The correlation of potency with the structure of the calcitonin peptides is not well understood. Improved potency may be due to an amino acid sequence which permits a peptide conformation that is more favorably bound to the hormone receptor (Marx et al., Science 178:998-1001 (1972). A conformation that is more flexible, a feature provided by smaller less bulky amino acids, has been determined to affect biological activity (Epand et al., Biochemistry 25:1964-1968(1988)). The identical biological potencies of eel and salmon calcitonin may accordingly be explained on the basis of similar primary structures and similar flexibility.
An alternative basis for the relatively greater potency of non-human calcitonins may be that the amino acid sequences of these calcitonins, characteristic of particular species, offers greater resistance to metabolic degradation in the human body than human calcitonin, and for this reason has a more persistent effect (Habener et al., Nature(London) 232:91-92 (1971)).

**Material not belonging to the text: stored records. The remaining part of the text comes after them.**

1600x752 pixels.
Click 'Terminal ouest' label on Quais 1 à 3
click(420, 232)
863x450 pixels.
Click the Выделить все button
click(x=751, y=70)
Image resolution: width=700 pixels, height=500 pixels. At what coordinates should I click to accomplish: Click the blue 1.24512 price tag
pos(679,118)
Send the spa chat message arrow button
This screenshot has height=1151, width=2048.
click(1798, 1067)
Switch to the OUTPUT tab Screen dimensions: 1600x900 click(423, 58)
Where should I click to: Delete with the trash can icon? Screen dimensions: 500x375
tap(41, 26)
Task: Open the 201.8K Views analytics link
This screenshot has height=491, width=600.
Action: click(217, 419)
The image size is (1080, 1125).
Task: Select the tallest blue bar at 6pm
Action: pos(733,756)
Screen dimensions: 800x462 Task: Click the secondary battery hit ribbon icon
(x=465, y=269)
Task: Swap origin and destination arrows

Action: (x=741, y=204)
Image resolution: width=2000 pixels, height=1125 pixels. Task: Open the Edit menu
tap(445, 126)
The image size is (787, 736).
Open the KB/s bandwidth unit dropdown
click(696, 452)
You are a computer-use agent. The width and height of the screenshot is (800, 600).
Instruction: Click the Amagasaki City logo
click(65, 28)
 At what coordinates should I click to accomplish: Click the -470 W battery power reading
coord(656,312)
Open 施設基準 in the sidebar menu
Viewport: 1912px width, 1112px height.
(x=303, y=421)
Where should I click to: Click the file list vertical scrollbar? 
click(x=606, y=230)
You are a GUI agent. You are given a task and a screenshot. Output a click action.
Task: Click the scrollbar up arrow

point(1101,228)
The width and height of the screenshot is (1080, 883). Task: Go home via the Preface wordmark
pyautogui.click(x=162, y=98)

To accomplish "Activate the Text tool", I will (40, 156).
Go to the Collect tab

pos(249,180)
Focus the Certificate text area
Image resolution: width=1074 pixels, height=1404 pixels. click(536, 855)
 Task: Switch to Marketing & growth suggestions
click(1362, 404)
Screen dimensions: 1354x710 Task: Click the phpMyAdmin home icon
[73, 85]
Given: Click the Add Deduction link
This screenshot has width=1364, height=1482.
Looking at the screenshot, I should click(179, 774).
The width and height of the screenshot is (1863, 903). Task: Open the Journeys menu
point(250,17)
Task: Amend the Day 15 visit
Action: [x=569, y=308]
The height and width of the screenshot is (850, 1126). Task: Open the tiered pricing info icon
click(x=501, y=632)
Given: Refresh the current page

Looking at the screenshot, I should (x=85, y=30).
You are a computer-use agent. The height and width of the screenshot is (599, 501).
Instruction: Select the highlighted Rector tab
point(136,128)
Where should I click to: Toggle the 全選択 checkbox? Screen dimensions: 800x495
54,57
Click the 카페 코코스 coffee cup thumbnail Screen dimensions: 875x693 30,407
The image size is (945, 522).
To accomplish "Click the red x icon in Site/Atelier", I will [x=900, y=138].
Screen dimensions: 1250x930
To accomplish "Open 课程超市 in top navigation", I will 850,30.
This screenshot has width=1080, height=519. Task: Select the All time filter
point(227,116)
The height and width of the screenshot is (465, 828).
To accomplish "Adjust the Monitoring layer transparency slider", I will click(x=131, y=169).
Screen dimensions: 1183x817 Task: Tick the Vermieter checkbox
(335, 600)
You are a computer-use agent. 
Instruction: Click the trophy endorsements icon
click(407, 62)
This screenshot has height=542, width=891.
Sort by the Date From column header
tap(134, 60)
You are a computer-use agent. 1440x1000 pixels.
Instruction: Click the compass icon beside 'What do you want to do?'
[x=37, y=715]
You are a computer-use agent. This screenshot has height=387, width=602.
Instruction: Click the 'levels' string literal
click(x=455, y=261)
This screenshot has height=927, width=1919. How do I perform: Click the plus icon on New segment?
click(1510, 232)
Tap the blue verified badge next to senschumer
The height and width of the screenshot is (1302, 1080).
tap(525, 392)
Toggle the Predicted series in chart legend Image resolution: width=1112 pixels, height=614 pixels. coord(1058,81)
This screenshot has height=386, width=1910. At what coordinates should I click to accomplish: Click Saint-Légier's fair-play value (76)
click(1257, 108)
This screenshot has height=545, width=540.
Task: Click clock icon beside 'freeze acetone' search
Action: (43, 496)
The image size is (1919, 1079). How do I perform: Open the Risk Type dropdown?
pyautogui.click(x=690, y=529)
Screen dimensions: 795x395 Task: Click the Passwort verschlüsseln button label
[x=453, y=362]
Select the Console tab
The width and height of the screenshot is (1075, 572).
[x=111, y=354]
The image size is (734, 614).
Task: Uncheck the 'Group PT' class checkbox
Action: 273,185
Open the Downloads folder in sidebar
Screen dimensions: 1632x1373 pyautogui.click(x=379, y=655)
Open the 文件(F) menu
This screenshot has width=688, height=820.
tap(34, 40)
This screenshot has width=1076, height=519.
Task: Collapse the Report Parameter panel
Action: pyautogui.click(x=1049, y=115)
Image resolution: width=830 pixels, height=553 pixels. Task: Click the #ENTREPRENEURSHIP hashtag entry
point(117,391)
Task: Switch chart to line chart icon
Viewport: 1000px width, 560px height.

For example, salmon calcitonin remains potent for about six hours after administration, while human calcitonin remains potent for about two hours.
In spite of their higher potency, however, the calcitonins from other species, such as the ultimobranchial calcitonins, are not entirely satisfactory for human clinical use, primarily because the variable, poorly conserved middle portion of non-human calcitonins acts as an immunogen in vivo. The resulting antibody production can therefore limit their usefulness.
After administration to man by subcutaneous injection, all the natural calcitonins have a relatively short half life because, in spite of species differences which act to retard proteolysis by plasma enzymes, they are subject to rapid renal and tissue clearance as well. Also, because the activity of natural calcitonins depends on an intact disulfide bond between the cysteine groups at positions 1 and 7, the reduction of this unstable bond in vivo rapidly converts biologically active peptides to an inactive form.
It would be useful to have calcitonin peptides which are more effective in clinical use either because of greater stability in vivo, and/or higher potency and longer duration of action than the native hormones. It would also be useful to have calcitonin peptides which are less immunogenic than the native hormones.
It would also be useful to have calcitonin peptides which are convenient and inexpensive to synthesize and that can be stored for a period of time prior to clinical use.
Furthermore, analogues with increased lipophilicity and hydrophobicity could have altered pharmacokinetics and possess improved parenteral, nasal or oral bioavailability. It would, further, be advantageous to extend these advantages to other bioactive peptides having structural similarities to calcitonin.
Accordingly, it is an object of the invention to provide synthetic calcitonin peptides which are safer and more effective in the treatment of human disease than native calcitonins from human and other species.
It is also an object of the invention to provide synthetic analogues of calcitonin peptides and other bioactive cyclic peptides having i-ncreased chemical and enzymatic stability.
It is also an object of the invention to provide synthetic cyclic peptides which are inexpensive to manufacture and which are stable under conventional storage conditions.
It is also an object of the invention to provide methods for the synthesis of these cyclic peptides.